-------- Data

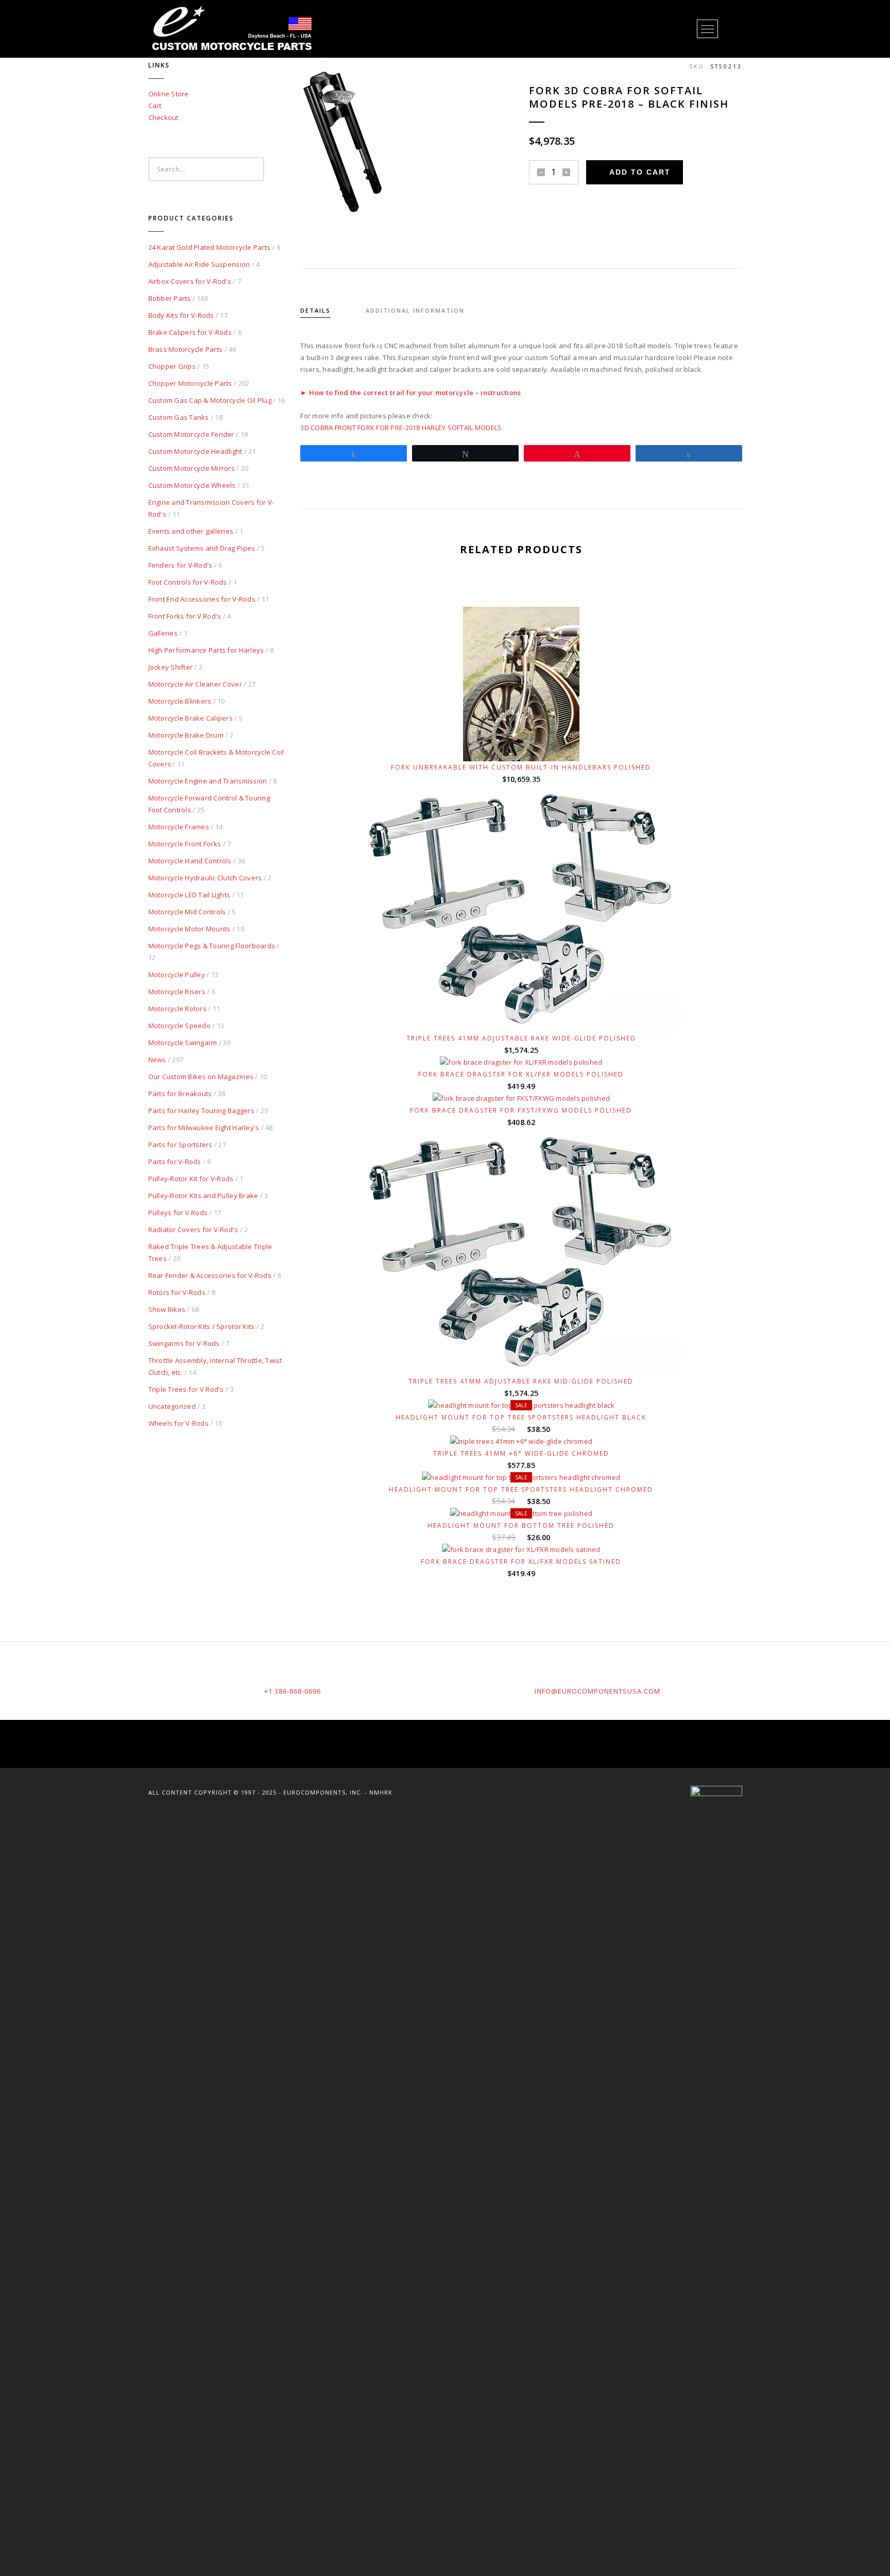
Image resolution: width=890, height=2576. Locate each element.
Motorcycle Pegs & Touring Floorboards (212, 945)
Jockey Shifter (170, 667)
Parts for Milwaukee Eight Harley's (204, 1127)
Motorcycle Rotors (177, 1008)
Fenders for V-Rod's (180, 565)
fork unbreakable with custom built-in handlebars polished (521, 767)
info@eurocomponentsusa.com (597, 1691)
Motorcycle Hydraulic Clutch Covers (205, 877)
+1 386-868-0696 (292, 1691)
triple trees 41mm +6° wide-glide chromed (521, 1453)
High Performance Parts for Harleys (206, 650)
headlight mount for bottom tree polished (520, 1525)
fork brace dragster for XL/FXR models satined (521, 1561)
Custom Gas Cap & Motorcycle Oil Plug (209, 400)
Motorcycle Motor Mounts (189, 928)
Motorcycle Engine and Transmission (207, 781)
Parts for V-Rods (174, 1161)
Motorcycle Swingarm (182, 1042)
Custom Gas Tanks (178, 417)
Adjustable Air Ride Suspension (199, 264)
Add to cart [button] (526, 741)
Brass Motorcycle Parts (185, 349)
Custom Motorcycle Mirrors (191, 468)
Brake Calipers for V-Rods (190, 332)
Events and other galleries (191, 531)
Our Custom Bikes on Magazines (201, 1076)
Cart (155, 105)
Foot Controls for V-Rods (187, 582)
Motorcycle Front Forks (184, 843)
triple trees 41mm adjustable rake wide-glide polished (521, 1038)
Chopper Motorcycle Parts (190, 383)
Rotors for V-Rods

----------------

▶ Work task:
Which lines of the data above contain "glide"? Copy each one.

▶ Response to this exercise:
triple trees 41mm +6° wide-glide chromed (521, 1453)
triple trees 41mm adjustable rake wide-glide polished (521, 1038)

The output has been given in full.